There's a serious lack of sincerity found in the majority of love stories expressed in motion pictures and novels. Hazel narrates her difficult journey with cancer, but more specifically, about the boy who gave her the world. Unlike many of those other stories, this one feels true, as Hazel begins the film by apologizes for her honesty that may incite fear in others. However, The Fault in Our Stars is as much of a character study as it is a love story. A true transformation is seen within the lead character's role after she meets Gus. In the first act, she reads the same book repeatedly and keeps most of her feelings locked within herself. After getting the chance to meet Gus, not only does she become open with another individual, but she's finally able to be honest with herself. It doesn't take very long for the audience to become engrossed in Hazel's character. The true reason for this isn't her condition, but the courage and philosophy found within her. Gus has a personality that compliments that of Hazel, making for several intriguing discussions. The dialogue shared between these characters captures our attention, making us want to hear more.
Screenwriters Scott Neustadter and Michael H. Weber have done a wonderful job providing both a sense of honesty and humor. While this is still a romantic drama at heart, it treats many pieces of the grim material with light humor. It comes across as being so incredibly infectious, you can't help but crack a few smiles and chuckles throughout the running time. While young adults will surely enjoy it, the material is actually handled in a mature nature. Given what these two teenagers have been through, it's no wonder that they were forced to grow up rather quickly, but every word is still believable coming out of the mouth of teenagers. This is one of the largest assets that the film has to offer, as it will make you believe that you're watching reality rather than a movie. The only slight stumble made is with the sub-plot of meeting the author of Hazel's favorite book, as it occasionally seems to pull away at inappropriate times. Otherwise, this is a powerful screenplay that handles its material incredibly well.

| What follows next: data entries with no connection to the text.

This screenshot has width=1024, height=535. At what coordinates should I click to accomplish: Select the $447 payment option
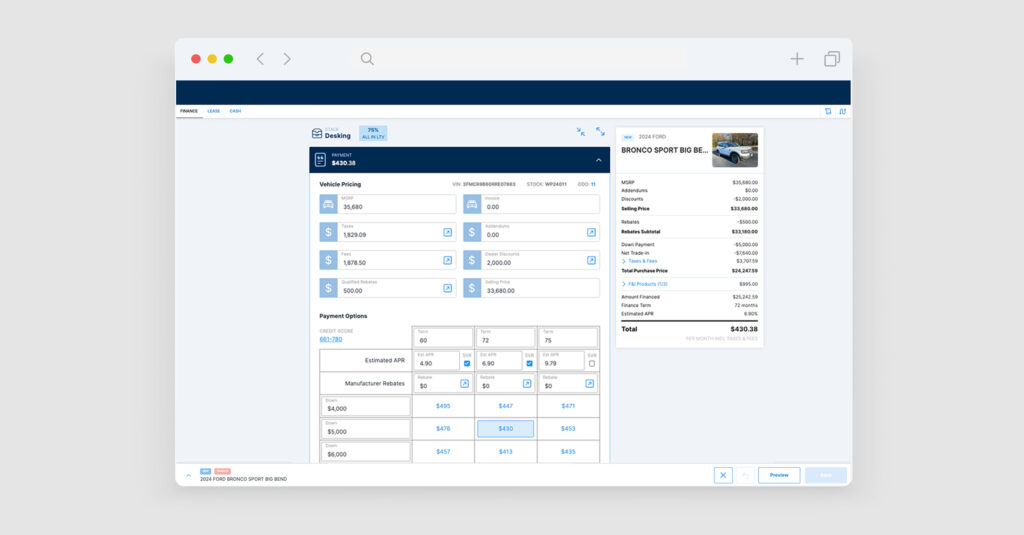click(x=505, y=406)
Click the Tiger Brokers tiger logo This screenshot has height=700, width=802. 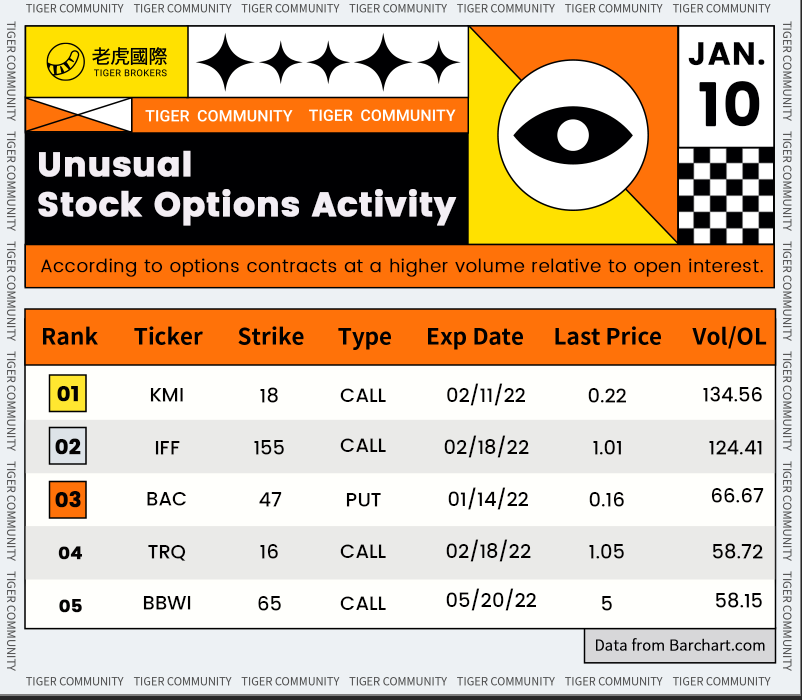tap(66, 62)
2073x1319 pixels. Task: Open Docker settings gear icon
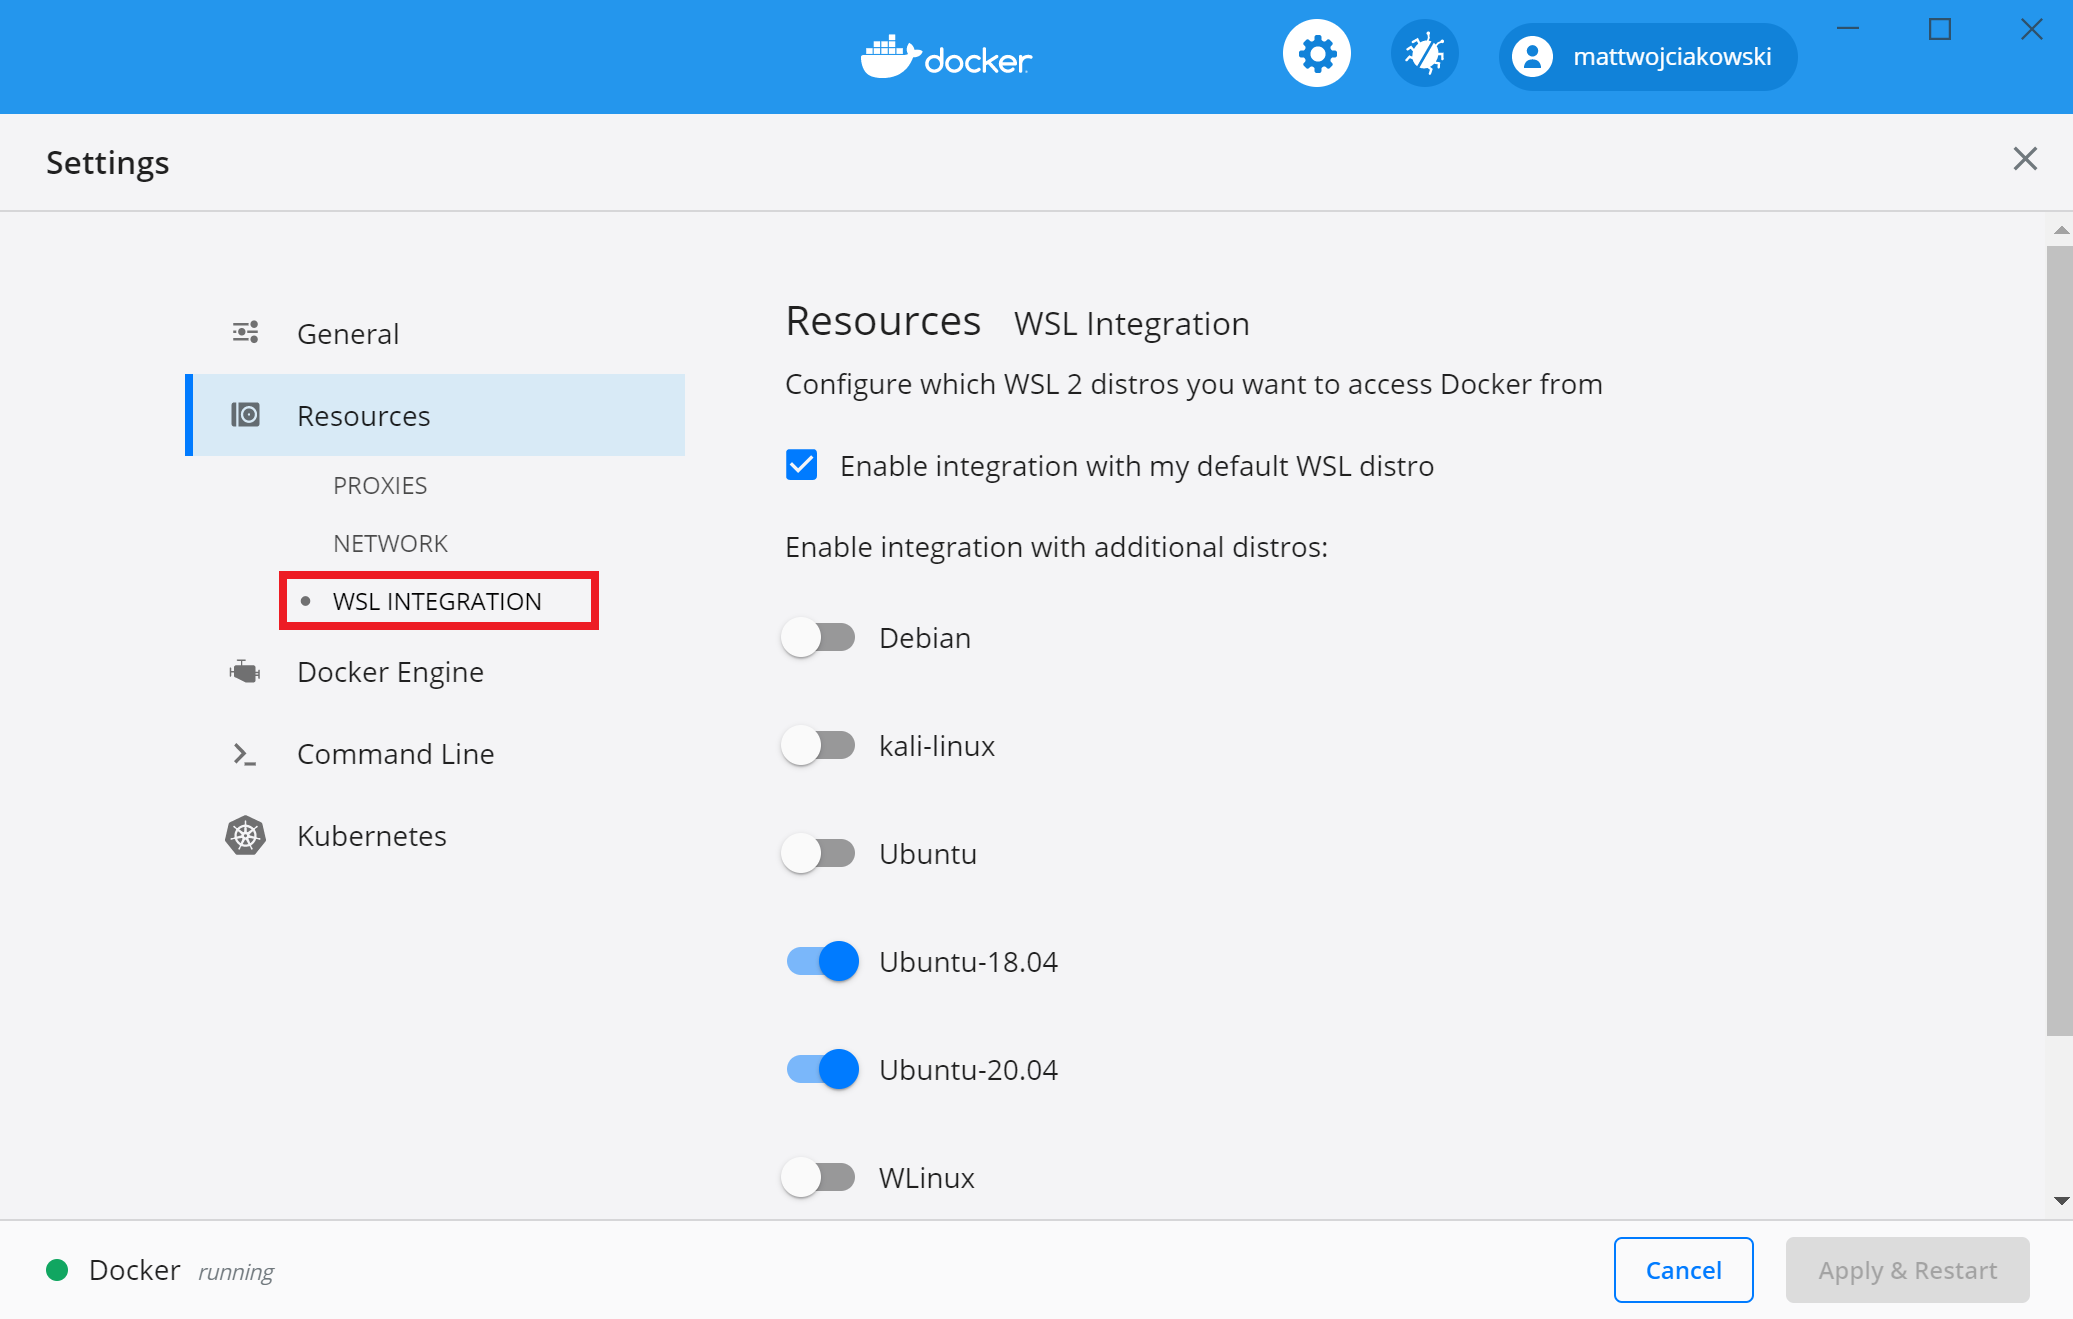point(1313,56)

Once you reach the end of the second act, you'll wish that you brought a pack of tissues to the cinemas. This is when The Fault in Our Stars truly turns into a tearjerker. This is where the film could have easily drifted into tacky and over-the-top territory, but the screenplay remains steady. Neustadter and Weber know exactly what buttons to push, as well as how hard to press them. Even with the intense amount of drama found here, it never feels like too much. Reality is harsh, and that's exactly how this story depicts it. At this point, it's nearly impossible to not become entirely invested in this young couple, as you want to see them achieve nothing less than success. This makes any negative revelations feel like a punch to the gut, which is a feat that most films aren't able to achieve with double the running time. The Fault in Our Stars has a strong sense of storytelling and character that never seems to fade.

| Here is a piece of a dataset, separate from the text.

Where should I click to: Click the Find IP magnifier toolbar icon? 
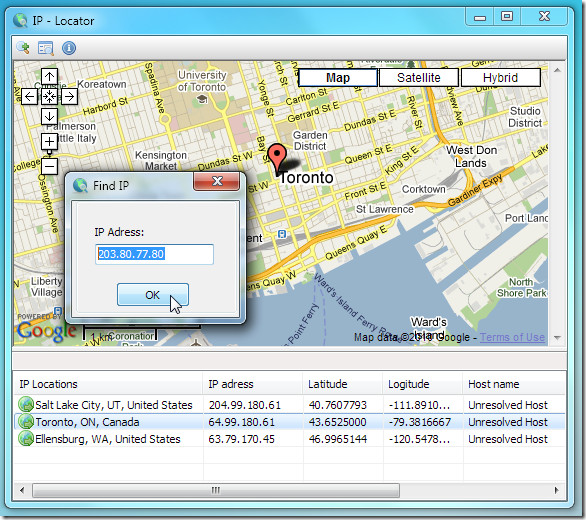(x=23, y=48)
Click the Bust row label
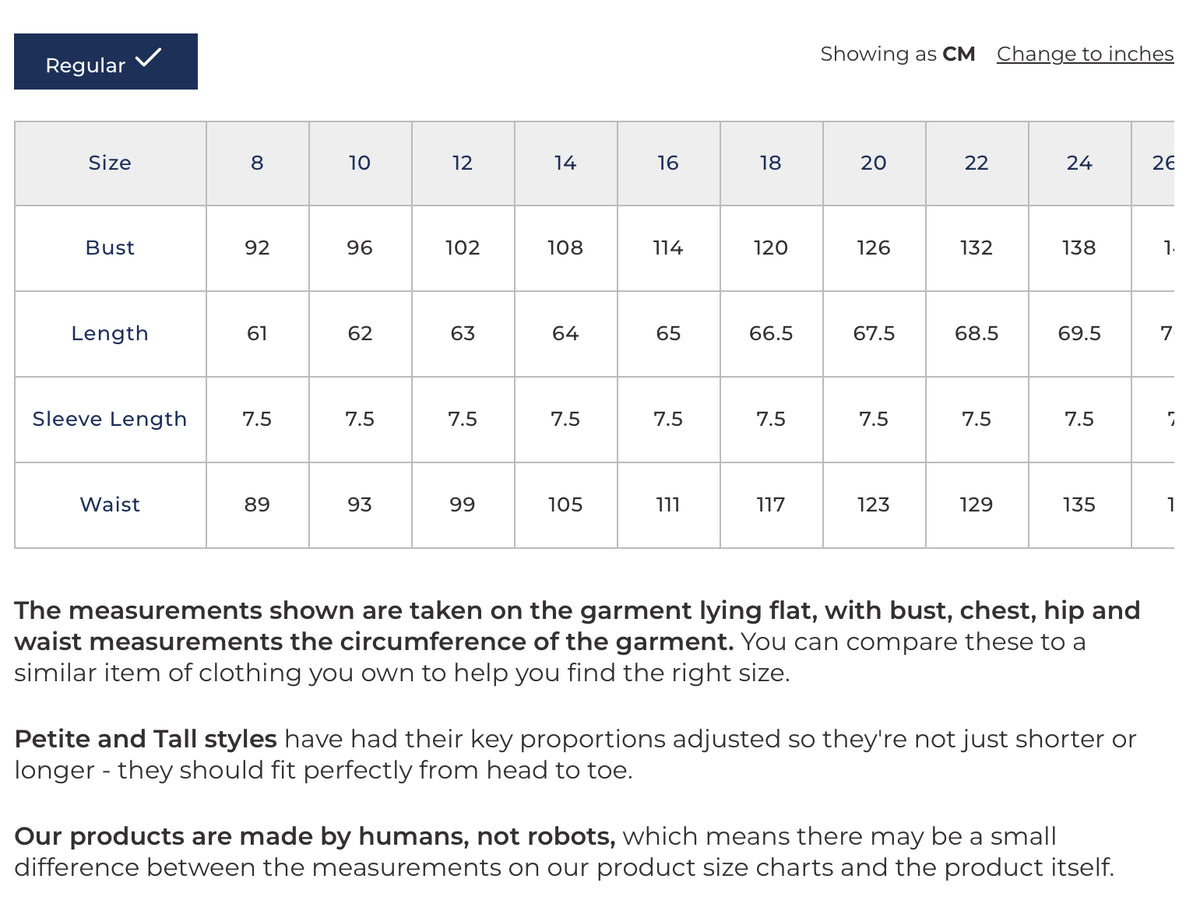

Perhaps this picture wouldn't have worked quite as well without the excellent casting decisions. Shailene Woodley turns in a brilliant performance in the role of Hazel. Other than cutting her hair extremely short, it's clear that she put every ounce of her heart and soul into this character. Regardless of what character she portrays, she always displays a huge sense of innocence and sincerity that is so incredibly difficult to find. This is a powerhouse performance that won't soon be forgotten. Ansel Elgort does well as Gus, especially when considering that he remains convincing opposite a performance as wonderful as Woodley's. He delivers a lot of wit and charm, which perfectly balances Hazel on screen. Even the supporting performances are believable, making for an authentic moviegoing experience.

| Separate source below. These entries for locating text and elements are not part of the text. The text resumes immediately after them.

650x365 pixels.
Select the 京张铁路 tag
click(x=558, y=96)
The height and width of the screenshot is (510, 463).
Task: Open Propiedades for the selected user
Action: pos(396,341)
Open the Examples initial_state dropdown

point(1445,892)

I haven't cried during a film in years, but The Fault in Our Stars has restarted that counter. Some movies manage to give viewers a few tears in their eyes, but this is the type of feature that will leave you sobbing. Few motion pictures manage to capture such an incredible amount of genuine emotion as well as this. It doesn't end when the credits roll, as this is a film that is sure to stick with you for quite some time. Shailene Woodley is a revelation, as she delivers an outstanding performance as Hazel. The Fault in Our Stars reaches emotional depths rarely seen in cinema. Be sure to bring tissues, as this one is guaranteed to leave you crying. Highly recommended!